Table III.  IMO triggered changes in several factors in adrenal medulla in cold pretreated animals.

	Prolonged cold (28 days)	Single IMO	Single IMO after prolonged cold
P-CREB (ser-133)	No effect	Transient rise up 3-fold with 30 min IMO	Larger rise, up 6-fold after 30 min
Egr1	No effect	Induction, up 2–3-fold with 30 min IMO	Larger more sustained rise, up 6-fold with 2 h IMO still high 3 h later
Fra-2	Up 2–3-fold	Induction up>10-fold with 2 h IMO and 3 h later rise in phospho Fra-2	Induction after 30 min, up > 10-fold with 2 h IMO and 3 h later greater rise in phospho- Fra-2

Novel stress and noradrenergic pathways

The increased sensitivity of cold pre-exposed rats to a novel stressor is not restricted to the adrenal medulla. Chronic cold stress also triggers a greater activation of the HPA axis, increased extracellular NE in hippocampus and prefrontal cortex and altered cardiovascular responses to a novel or a heterotypic stressor (Nisenbaum et al. 1991; Gresch et al. 1994; Bhatnagar and Dallman 1998; Bhatnagar et al. 1998). The elevation of hippocampal NE with novel stress results from increased TH activity (Nisenbaum et al. 1991). It is still unclear if the increased extracellular NE in the hippocampus and prefrontal cortex may reflect an exaggerated response of increased gene expression of NE biosynthetic enzymes in the LC. However, the novel stressors of cold or 2-deoxyglucose-mediated glucopenia elicit an exaggerated elevation of TH mRNA levels in the LC of rats following long term repeated exposure to IMO stress (Rusnak et al. 2001).

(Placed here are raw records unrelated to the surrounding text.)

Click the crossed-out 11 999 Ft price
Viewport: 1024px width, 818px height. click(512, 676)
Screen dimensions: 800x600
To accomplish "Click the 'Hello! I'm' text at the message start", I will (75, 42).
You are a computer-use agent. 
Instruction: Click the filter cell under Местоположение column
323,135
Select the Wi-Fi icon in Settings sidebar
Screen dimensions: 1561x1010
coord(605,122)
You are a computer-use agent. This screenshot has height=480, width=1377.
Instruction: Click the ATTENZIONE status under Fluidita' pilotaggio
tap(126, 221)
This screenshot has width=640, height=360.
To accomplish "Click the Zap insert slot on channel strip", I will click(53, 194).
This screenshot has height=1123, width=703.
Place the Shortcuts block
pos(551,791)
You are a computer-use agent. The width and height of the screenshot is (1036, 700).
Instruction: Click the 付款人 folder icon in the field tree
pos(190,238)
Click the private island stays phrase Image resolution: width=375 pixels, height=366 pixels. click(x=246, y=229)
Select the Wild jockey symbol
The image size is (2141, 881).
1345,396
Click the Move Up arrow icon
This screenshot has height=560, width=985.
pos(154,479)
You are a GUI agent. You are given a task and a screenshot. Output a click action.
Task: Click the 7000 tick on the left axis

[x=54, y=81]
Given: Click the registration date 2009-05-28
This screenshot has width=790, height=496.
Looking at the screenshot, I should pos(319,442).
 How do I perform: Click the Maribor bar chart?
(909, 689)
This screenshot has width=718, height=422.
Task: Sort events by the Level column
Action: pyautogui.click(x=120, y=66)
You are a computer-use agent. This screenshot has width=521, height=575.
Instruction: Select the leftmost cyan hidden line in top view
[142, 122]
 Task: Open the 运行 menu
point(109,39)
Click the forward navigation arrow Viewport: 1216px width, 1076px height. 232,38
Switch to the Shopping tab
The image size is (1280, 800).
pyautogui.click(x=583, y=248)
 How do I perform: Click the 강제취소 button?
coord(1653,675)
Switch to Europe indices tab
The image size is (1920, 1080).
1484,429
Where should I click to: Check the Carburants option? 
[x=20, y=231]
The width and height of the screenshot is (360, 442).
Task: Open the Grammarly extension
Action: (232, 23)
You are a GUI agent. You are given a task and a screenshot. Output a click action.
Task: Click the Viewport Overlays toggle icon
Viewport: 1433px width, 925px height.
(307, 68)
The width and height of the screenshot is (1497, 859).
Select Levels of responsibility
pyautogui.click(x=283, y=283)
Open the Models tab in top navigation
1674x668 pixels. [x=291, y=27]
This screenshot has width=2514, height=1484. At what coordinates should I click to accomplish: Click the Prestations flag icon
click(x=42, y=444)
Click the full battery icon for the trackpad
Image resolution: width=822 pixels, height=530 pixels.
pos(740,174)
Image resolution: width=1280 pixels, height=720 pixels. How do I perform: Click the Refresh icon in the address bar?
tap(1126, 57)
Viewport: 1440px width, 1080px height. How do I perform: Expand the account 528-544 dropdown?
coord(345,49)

Sensitization of LC neurons to excitatory inputs appears to be elevated after chronic cold. Chronic cold potentiates the increase in electrophysiological activity of LC neurons evoked by corticotrophin-releasing hormone (Jedema et al. 2001). The sensitization of NE in the medial prefrontal cortex is influenced by different stress protocols as well as the nature of the stress. It does not develop with continual footshock or intermittent cold (Jedema et al. 1999).

Conclusion

Prior experience of stress has a profound influence on subsequent stress reactivity of catecholaminergic systems of the adrenal medulla and the LC. The changes in response to a homotypic stressor differ depending on the stressor applied. The adrenal medulla habituates to prolonged cold stress, but not to repeated IMO stress with respect to ability to induce gene expression of at least some CA biosynthetic enzymes. However, there are marked differences in the profiles of changes in gene expression triggered by repeated compared to single exposure to IMO stress, and the increase in gene expression of CA biosynthetic enzymes is much more persistent even following termination of the stress. In the LC, additional signaling pathways are expressed with repeated, than with a single IMO stress.

Stress reactivity to novel stressors of animals adapted to a particular stress, such as cold is dramatic. It is reflected in exaggerated responses in induction or activation of several transcription factors and thus is likely to have broad physiological consequences. Much work remains to be done to elucidate the mechanisms involved.